GCP Terraform Patterns#
GCP’s Terraform provider (google and google-beta) has patterns distinct from both AWS and Azure. The biggest differences: APIs must be explicitly enabled per project, IAM uses a binding model (not inline policies), and GKE requires secondary IP ranges for VPC-native networking. GCP resources also tend to have longer creation times with more eventual consistency.

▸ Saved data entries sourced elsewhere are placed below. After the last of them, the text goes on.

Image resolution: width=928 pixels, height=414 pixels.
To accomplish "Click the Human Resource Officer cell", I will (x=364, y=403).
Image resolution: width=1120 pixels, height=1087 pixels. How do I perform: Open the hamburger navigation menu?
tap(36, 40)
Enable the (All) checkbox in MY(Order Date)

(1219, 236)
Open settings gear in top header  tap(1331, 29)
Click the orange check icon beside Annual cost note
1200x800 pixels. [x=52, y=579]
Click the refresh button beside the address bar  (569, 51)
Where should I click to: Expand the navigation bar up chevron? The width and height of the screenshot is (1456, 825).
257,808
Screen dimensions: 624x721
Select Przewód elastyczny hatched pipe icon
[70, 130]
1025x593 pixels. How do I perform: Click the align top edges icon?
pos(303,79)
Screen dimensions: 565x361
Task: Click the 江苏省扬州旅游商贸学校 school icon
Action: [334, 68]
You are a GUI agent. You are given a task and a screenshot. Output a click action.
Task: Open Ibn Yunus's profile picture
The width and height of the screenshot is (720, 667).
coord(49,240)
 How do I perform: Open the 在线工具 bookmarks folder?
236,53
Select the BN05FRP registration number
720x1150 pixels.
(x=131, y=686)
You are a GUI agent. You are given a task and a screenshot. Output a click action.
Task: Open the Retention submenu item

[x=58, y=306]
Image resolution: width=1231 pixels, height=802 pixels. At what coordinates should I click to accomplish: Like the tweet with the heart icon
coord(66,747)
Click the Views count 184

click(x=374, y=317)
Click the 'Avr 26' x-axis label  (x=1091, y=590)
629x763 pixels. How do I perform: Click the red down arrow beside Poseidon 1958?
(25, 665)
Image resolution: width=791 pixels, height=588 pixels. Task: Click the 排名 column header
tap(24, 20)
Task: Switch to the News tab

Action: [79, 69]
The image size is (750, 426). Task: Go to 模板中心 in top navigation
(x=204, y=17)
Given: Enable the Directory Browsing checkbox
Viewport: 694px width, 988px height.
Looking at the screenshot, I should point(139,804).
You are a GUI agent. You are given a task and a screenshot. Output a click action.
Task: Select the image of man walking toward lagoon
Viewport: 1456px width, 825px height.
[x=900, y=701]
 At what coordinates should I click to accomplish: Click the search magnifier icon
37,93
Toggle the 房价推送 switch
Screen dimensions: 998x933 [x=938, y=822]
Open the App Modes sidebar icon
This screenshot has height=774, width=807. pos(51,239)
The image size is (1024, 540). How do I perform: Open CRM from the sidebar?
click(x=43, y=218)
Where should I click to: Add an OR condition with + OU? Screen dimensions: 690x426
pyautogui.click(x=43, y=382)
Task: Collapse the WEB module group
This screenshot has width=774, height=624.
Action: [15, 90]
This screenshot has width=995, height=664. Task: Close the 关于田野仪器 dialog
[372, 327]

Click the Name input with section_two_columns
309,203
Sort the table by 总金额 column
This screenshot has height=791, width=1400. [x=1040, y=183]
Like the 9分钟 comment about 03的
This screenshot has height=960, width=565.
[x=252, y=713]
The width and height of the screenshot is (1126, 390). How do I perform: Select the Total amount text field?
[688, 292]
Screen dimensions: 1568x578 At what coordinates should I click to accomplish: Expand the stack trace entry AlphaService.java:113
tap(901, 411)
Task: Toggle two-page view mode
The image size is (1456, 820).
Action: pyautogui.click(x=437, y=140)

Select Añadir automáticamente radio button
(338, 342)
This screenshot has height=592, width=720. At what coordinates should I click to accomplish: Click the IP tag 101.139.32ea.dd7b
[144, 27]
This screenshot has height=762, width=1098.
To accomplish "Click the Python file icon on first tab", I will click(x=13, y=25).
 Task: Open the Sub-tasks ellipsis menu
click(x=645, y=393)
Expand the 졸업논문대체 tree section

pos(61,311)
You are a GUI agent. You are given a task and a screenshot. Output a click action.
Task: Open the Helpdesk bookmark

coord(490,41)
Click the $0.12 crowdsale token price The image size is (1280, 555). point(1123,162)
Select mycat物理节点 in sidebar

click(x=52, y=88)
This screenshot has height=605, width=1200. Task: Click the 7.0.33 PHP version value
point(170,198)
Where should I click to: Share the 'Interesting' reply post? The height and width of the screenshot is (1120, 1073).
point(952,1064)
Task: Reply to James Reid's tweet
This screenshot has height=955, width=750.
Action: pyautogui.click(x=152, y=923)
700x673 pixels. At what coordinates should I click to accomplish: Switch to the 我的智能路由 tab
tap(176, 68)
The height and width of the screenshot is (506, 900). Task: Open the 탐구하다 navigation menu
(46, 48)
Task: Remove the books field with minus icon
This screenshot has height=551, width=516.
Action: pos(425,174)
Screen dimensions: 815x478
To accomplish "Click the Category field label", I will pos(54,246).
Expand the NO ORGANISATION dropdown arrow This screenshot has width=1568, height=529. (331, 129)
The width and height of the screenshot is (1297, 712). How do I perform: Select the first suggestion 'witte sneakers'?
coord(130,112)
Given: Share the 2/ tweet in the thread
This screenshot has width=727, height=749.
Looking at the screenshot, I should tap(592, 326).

Projects and API Enablement#
Before creating any resource in GCP, the corresponding API must be enabled in the project. This is the most common source of first-time failures.
variable "project_id" {
type = string
description = "GCP project ID (not the project number)"
}
# Enable required APIs
resource "google_project_service" "apis" {
for_each = toset([
"compute.googleapis.com",
"container.googleapis.com",
"sqladmin.googleapis.com",
"servicenetworking.googleapis.com",
"iam.googleapis.com",
"cloudresourcemanager.googleapis.com",
])
project = var.project_id
service = each.value
disable_on_destroy = false # do not disable API when Terraform destroys
}Gotcha: API enablement is eventually consistent. The API might report as enabled before it is fully ready. Add a short time_sleep or use depends_on from resource to API enablement:
resource "time_sleep" "api_warmup" {
depends_on = [google_project_service.apis]
create_duration = "30s"
}
resource "google_container_cluster" "main" {
depends_on = [time_sleep.api_warmup]
# ...
}Gotcha: disable_on_destroy = false is critical. Without it, terraform destroy disables the API, which cascades to deleting all resources using that API — including resources managed by other Terraform configurations.
IAM Binding Patterns#
GCP IAM has three resource types. Using the wrong one causes silent permission overwrites.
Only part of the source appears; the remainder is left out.